DOCUMENT PASSAGE:
(begin)
IN THE UNITED STATES DISTRICT COURT FOR THE DISTRICT OF MARYLAND


March 14, 2013

UNITED STATES OF AMERICA
v.
JEROME MAPLES

The opinion of the court was delivered by: Deborah K. Chasanow United States District Judge

MEMORANDUM OPINION

Presently pending and ready for resolution in this habeas corpus action is a motion to vacate, set aside, or correct sentence pursuant to 28 U.S.C. § 2255. (ECF No. 31). The relevant issues have been briefed, and the court now rules pursuant to Local Rule 105.6, no hearing being deemed necessary. For the reasons that follow, the motion will be denied.

I.Background

On October 20, 2008, Petitioner Jerome Maples appeared in this court and pled guilty to the charge of conspiracy to distribute and possess with intent to distribute cocaine. The presentence report ("the PSR") calculated an offense level of 25 and a criminal history category V. The criminal history category resulted from three prior convictions: a 1999 conviction for possession of cocaine in the Superior Court for the District of Columbia (1 point); a conviction for theft over $300 in the Circuit Court for Montgomery County, Maryland (3 points)*fn1 ; and a 2000 conviction for possession of cocaine base in the United States District Court for the District of Columbia (3 points). Petitioner received 2 additional points because he was on supervised release at the time of this offense and 1 final point because he had been released less than two years before. The total of 10 points resulted in a criminal history category V. At sentencing on February 2, 2009, the court departed to a criminal history category IV and sentenced Petitioner to 84 months' imprisonment. Petitioner did not appeal.
(end)
DATA BLOCK:
(begin)
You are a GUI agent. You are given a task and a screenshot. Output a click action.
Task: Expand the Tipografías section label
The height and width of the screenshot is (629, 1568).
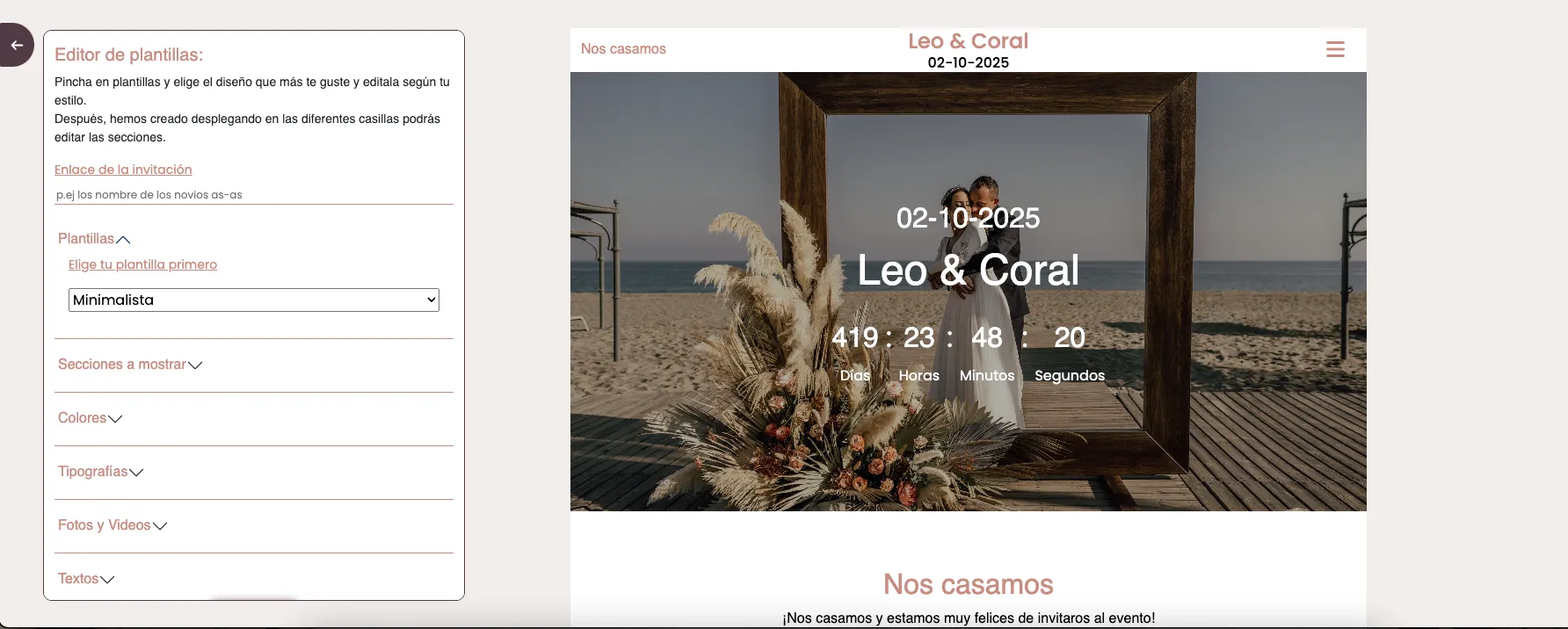coord(92,472)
(end)
WHAT YOU WILL DO:
According to the memorandum opinion, what sentence did the court impose on Jerome Maples at sentencing on February 2, 2009?

RESPONSE:
84 months' imprisonment